Rewrite all of the data below, swapping every occurrence of "GUI agent" for "screen assistant" and changing nothing else.

Collection entries:
%%

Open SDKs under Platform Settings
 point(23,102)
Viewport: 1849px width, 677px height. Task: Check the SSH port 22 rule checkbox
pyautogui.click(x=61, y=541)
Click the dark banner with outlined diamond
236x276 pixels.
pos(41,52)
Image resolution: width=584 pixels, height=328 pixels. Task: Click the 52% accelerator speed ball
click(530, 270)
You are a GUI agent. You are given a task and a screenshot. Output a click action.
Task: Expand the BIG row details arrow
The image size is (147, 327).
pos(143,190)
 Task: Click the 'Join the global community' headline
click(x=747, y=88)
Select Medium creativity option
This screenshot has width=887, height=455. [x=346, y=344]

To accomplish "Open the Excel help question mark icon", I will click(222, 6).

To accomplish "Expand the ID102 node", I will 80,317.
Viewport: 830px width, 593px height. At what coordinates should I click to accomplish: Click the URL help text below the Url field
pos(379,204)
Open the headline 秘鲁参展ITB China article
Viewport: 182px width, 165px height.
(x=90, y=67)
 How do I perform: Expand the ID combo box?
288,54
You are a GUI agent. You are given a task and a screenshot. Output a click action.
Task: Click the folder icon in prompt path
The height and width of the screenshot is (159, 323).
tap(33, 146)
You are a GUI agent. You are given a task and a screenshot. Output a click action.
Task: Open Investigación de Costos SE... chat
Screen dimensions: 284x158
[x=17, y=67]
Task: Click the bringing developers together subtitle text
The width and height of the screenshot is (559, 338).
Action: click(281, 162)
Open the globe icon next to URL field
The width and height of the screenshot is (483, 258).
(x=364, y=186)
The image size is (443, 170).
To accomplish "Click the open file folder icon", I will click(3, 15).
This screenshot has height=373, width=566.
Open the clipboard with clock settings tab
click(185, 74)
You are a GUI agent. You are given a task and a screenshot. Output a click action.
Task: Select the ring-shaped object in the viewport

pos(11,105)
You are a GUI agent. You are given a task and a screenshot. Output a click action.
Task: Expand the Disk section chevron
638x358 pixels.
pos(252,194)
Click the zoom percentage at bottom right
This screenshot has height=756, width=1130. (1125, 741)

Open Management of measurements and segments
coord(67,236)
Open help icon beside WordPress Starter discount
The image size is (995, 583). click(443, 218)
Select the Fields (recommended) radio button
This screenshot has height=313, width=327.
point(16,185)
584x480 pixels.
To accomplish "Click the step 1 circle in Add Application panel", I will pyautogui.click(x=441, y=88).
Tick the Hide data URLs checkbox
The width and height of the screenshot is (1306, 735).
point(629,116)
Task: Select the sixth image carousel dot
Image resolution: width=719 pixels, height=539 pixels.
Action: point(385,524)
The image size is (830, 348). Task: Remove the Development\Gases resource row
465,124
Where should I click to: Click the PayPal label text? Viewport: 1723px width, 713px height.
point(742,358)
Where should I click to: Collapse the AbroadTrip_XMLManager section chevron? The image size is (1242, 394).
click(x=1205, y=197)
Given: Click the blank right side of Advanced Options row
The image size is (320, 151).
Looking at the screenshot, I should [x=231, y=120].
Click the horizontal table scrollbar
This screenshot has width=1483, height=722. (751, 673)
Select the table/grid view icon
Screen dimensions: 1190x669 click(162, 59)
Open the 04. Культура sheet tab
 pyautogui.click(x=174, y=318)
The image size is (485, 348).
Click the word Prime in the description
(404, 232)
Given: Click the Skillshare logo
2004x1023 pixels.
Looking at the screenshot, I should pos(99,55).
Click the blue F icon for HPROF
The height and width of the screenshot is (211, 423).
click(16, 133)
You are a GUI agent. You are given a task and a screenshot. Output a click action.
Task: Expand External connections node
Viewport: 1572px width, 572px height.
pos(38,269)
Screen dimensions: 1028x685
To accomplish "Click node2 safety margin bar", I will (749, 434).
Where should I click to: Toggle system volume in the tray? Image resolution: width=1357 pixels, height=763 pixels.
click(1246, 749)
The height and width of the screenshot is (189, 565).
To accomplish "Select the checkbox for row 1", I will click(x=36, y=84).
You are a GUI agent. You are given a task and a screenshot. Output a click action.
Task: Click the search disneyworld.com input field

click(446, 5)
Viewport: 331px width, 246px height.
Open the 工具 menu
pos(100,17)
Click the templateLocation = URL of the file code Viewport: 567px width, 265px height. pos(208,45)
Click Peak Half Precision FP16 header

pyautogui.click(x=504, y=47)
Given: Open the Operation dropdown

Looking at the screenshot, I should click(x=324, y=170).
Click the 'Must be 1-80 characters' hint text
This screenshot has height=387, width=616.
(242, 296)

%%

## SOLUTION TO THIS TASK
Open SDKs under Platform Settings
 point(23,102)
Viewport: 1849px width, 677px height. Task: Check the SSH port 22 rule checkbox
pyautogui.click(x=61, y=541)
Click the dark banner with outlined diamond
236x276 pixels.
pos(41,52)
Image resolution: width=584 pixels, height=328 pixels. Task: Click the 52% accelerator speed ball
click(530, 270)
You are a screen assistant. You are given a task and a screenshot. Output a click action.
Task: Expand the BIG row details arrow
The image size is (147, 327).
pos(143,190)
 Task: Click the 'Join the global community' headline
click(x=747, y=88)
Select Medium creativity option
This screenshot has width=887, height=455. [x=346, y=344]

To accomplish "Open the Excel help question mark icon", I will click(222, 6).

To accomplish "Expand the ID102 node", I will 80,317.
Viewport: 830px width, 593px height. At what coordinates should I click to accomplish: Click the URL help text below the Url field
pos(379,204)
Open the headline 秘鲁参展ITB China article
Viewport: 182px width, 165px height.
(x=90, y=67)
 How do I perform: Expand the ID combo box?
288,54
You are a screen assistant. You are given a task and a screenshot. Output a click action.
Task: Click the folder icon in prompt path
The height and width of the screenshot is (159, 323).
tap(33, 146)
You are a screen assistant. You are given a task and a screenshot. Output a click action.
Task: Open Investigación de Costos SE... chat
Screen dimensions: 284x158
[x=17, y=67]
Task: Click the bringing developers together subtitle text
The width and height of the screenshot is (559, 338).
Action: click(281, 162)
Open the globe icon next to URL field
The width and height of the screenshot is (483, 258).
(x=364, y=186)
The image size is (443, 170).
To accomplish "Click the open file folder icon", I will click(3, 15).
This screenshot has height=373, width=566.
Open the clipboard with clock settings tab
click(185, 74)
You are a screen assistant. You are given a task and a screenshot. Output a click action.
Task: Select the ring-shaped object in the viewport

pos(11,105)
You are a screen assistant. You are given a task and a screenshot. Output a click action.
Task: Expand the Disk section chevron
638x358 pixels.
pos(252,194)
Click the zoom percentage at bottom right
This screenshot has height=756, width=1130. (1125, 741)

Open Management of measurements and segments
coord(67,236)
Open help icon beside WordPress Starter discount
The image size is (995, 583). click(443, 218)
Select the Fields (recommended) radio button
This screenshot has height=313, width=327.
point(16,185)
584x480 pixels.
To accomplish "Click the step 1 circle in Add Application panel", I will pyautogui.click(x=441, y=88).
Tick the Hide data URLs checkbox
The width and height of the screenshot is (1306, 735).
point(629,116)
Task: Select the sixth image carousel dot
Image resolution: width=719 pixels, height=539 pixels.
Action: point(385,524)
The image size is (830, 348). Task: Remove the Development\Gases resource row
465,124
Where should I click to: Click the PayPal label text? Viewport: 1723px width, 713px height.
point(742,358)
Where should I click to: Collapse the AbroadTrip_XMLManager section chevron? The image size is (1242, 394).
click(x=1205, y=197)
Given: Click the blank right side of Advanced Options row
The image size is (320, 151).
Looking at the screenshot, I should [x=231, y=120].
Click the horizontal table scrollbar
This screenshot has width=1483, height=722. (751, 673)
Select the table/grid view icon
Screen dimensions: 1190x669 click(162, 59)
Open the 04. Культура sheet tab
 pyautogui.click(x=174, y=318)
The image size is (485, 348).
Click the word Prime in the description
(404, 232)
Given: Click the Skillshare logo
2004x1023 pixels.
Looking at the screenshot, I should pos(99,55).
Click the blue F icon for HPROF
The height and width of the screenshot is (211, 423).
click(16, 133)
You are a screen assistant. You are given a task and a screenshot. Output a click action.
Task: Expand External connections node
Viewport: 1572px width, 572px height.
pos(38,269)
Screen dimensions: 1028x685
To accomplish "Click node2 safety margin bar", I will (749, 434).
Where should I click to: Toggle system volume in the tray? Image resolution: width=1357 pixels, height=763 pixels.
click(1246, 749)
The height and width of the screenshot is (189, 565).
To accomplish "Select the checkbox for row 1", I will click(x=36, y=84).
You are a screen assistant. You are given a task and a screenshot. Output a click action.
Task: Click the search disneyworld.com input field

click(446, 5)
Viewport: 331px width, 246px height.
Open the 工具 menu
pos(100,17)
Click the templateLocation = URL of the file code Viewport: 567px width, 265px height. pos(208,45)
Click Peak Half Precision FP16 header

pyautogui.click(x=504, y=47)
Given: Open the Operation dropdown

Looking at the screenshot, I should click(x=324, y=170).
Click the 'Must be 1-80 characters' hint text
This screenshot has height=387, width=616.
(242, 296)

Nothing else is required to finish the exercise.